Tuesday, 4 November 2014

Microsoft Now Partnering With Dropbox



Scoot over, OneDrive for Business.
Today Microsoft and Dropbox announced a partnership that will see Dropbox better support Microsoft’s Office suite, and the latter better integrate into the product stack of the storage firm. The new comes after Box, another enterprise-facing storage firm, integrated with Office 365, Microsoft’s Office-as-service solution, and OneDrive improved its product mix with unlimited storage.

The deal has four main parts: Quickly editing Office docs from the Dropbox mobile app, accessing Dropbox docs from Office apps, sharing Dropbox links of Office apps, and the creation of first-party Dropbox apps for Microsoft’s mobile offerings.
Surprised? Hold it in. Microsoft can still sell Office 365, without pushing OneDrive, or OneDrive or Business, allowing it to vend a service option to the myriad companies and individuals that use Dropbox. Both companies, reached on the phone, were impressed by how large Drobpox is — 80,000 paying businesses, and hundreds of millions of users. Not that Microsoft wouldn’t prefer that OneDrive was bigger, it just isn’t.

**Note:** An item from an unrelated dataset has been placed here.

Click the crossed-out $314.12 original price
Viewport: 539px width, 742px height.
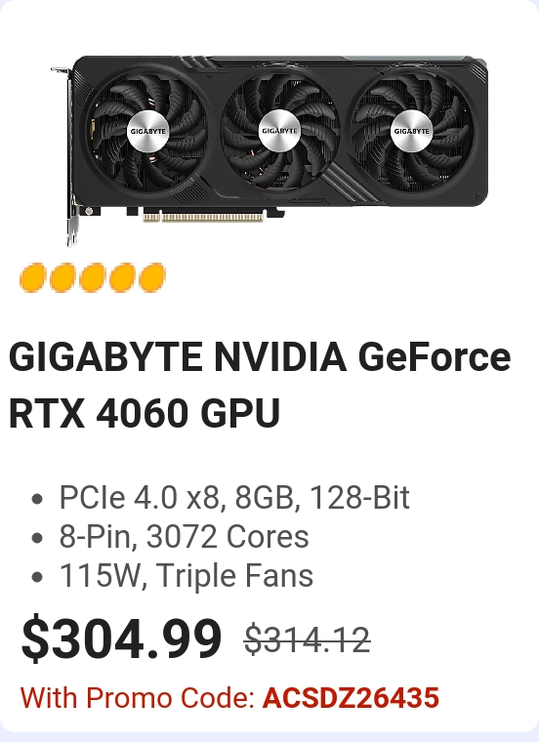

As such, Microsoft can’t leave out Dropbox: It’s the defacto cloud storage play, and Microsoft wants to sell into the cloud space; if Office 365 is going to be the cloud play for productivity, what choice did it have?

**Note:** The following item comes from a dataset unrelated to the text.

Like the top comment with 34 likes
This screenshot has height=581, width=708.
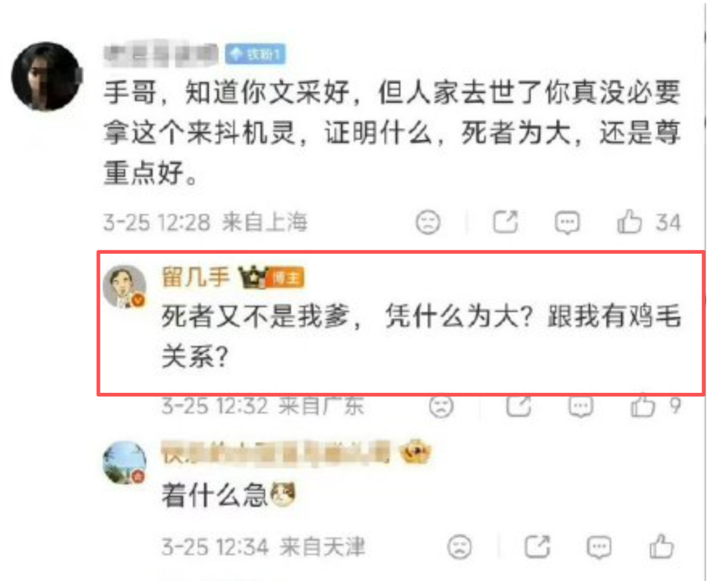(x=629, y=222)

Let’s talk about king-making. Box had to integrate on its own. This deal is much more. Both companies vociferously declined to comment on if either party was paying either party, so presume that Microsoft is paying the smaller firm. Windows Phone apps don’t spring from the mists. Microsoft is knighting Dropbox. If you use Office, and are in a large corporation, and want to snag a popular cloud storage option, you now have an option.
If Office 365 revenues are going to replace tradtional Office sales receipts, there is little option. Microsoft can buy Dropbox — a very fine idea, poisoned by the specter of aQquantives past — of it can partner with a firm that it is trying to kill, which is likely cheaper. Here we are.
Keep in mind that drunk venture capitalists in silicon valley will tell you that Dropbox is profitable, after enough beers. Maybe. But at least for now it has a powerful new, short-term friend. Microsoft doesn’t like to lose.